As we make our way onwards through September, a growing body of data has emerged on how colleges and universities have handled COVID-19. This has ranged from shifts to virtual classrooms to strict quarantining procedures to hybrid models. It’s a nerve-wracking process for everyone involved, and it’s a case where most decisions come down to a choice between the least bad of several options.
What’s going on right now at Michigan State University looks to be a cautionary tale for larger institutions. Since August 24, 342 people have tested positive for the coronavirus, and that’s prompted the local health department to make a bold request: all students must self-quarantine for the next 2 weeks.

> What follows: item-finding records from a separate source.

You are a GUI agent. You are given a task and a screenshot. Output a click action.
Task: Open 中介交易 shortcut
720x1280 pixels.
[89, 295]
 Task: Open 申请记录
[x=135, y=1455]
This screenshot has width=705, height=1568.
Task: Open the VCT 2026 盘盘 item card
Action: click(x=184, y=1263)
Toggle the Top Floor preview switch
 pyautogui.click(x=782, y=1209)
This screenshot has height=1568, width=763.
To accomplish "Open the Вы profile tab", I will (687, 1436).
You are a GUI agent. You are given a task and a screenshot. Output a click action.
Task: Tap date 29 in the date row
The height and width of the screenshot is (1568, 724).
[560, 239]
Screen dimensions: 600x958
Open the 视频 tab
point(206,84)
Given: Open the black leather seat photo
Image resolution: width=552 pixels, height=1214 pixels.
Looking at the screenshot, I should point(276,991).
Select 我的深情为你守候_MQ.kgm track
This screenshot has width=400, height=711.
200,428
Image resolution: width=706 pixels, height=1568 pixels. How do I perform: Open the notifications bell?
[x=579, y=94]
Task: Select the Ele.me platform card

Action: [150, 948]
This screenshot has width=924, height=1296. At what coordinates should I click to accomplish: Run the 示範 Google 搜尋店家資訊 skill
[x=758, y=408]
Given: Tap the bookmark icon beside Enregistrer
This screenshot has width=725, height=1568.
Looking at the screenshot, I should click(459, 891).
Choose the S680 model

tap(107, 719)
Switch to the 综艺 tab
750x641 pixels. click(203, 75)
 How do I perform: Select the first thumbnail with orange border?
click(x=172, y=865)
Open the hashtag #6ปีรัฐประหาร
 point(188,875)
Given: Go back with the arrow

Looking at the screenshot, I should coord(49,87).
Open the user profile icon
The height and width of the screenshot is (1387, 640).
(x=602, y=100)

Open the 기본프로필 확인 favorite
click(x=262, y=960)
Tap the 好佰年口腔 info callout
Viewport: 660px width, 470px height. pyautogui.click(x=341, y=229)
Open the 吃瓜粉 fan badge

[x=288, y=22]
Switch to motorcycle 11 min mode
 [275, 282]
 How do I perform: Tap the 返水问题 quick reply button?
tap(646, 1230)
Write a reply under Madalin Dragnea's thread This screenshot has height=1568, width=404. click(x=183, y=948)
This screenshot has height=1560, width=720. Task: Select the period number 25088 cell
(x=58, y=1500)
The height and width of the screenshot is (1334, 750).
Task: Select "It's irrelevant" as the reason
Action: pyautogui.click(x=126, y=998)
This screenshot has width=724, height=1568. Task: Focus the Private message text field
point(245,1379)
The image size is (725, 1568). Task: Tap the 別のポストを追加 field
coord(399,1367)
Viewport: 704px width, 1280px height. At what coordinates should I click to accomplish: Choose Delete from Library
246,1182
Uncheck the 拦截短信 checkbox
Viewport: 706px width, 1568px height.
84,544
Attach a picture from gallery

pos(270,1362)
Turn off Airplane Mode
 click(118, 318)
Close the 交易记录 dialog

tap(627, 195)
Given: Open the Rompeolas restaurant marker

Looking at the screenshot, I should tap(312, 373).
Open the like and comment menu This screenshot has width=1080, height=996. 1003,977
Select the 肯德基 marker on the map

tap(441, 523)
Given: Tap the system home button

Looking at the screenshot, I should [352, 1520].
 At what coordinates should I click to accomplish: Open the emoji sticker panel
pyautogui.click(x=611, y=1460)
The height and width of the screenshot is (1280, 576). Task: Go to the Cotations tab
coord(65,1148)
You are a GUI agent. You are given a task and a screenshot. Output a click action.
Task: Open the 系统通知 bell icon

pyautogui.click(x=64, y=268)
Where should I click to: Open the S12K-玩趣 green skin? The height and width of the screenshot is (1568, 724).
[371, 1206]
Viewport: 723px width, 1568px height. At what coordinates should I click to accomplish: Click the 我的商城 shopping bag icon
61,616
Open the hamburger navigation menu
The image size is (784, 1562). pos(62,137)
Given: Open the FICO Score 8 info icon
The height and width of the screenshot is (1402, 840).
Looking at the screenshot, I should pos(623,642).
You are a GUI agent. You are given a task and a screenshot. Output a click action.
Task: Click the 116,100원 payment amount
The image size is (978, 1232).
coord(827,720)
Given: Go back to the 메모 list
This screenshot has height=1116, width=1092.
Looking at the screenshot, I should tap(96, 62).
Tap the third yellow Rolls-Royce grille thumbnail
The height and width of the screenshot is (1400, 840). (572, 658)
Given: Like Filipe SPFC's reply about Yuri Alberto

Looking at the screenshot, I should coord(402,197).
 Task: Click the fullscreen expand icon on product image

An ABC News report on the quarantine has more of the specifics that led to this decision. Information released by the Ingham County Health Department noted that a third of the people who had tested positive had attended social events not long before being tested.
Linda S. Vail of the Ingham County Health Department spoke about the effects of coronavirus on both the university and the larger community. “I am concerned about the health and safety of the MSU community, and importantly, I am seriously concerned that unchecked transmission locally will affect the health and safety of all Ingham County residents,” Vail said in a statement.
The self-quarantine is slated to run through September 26. According to the article, around 1,200 students are currently living in apartments on campus, and just shy of 2,000 are living in dorms. Even with a greatly reduced student population, the pandemic has taken hold — a unsettling dispatch from a high-profile university.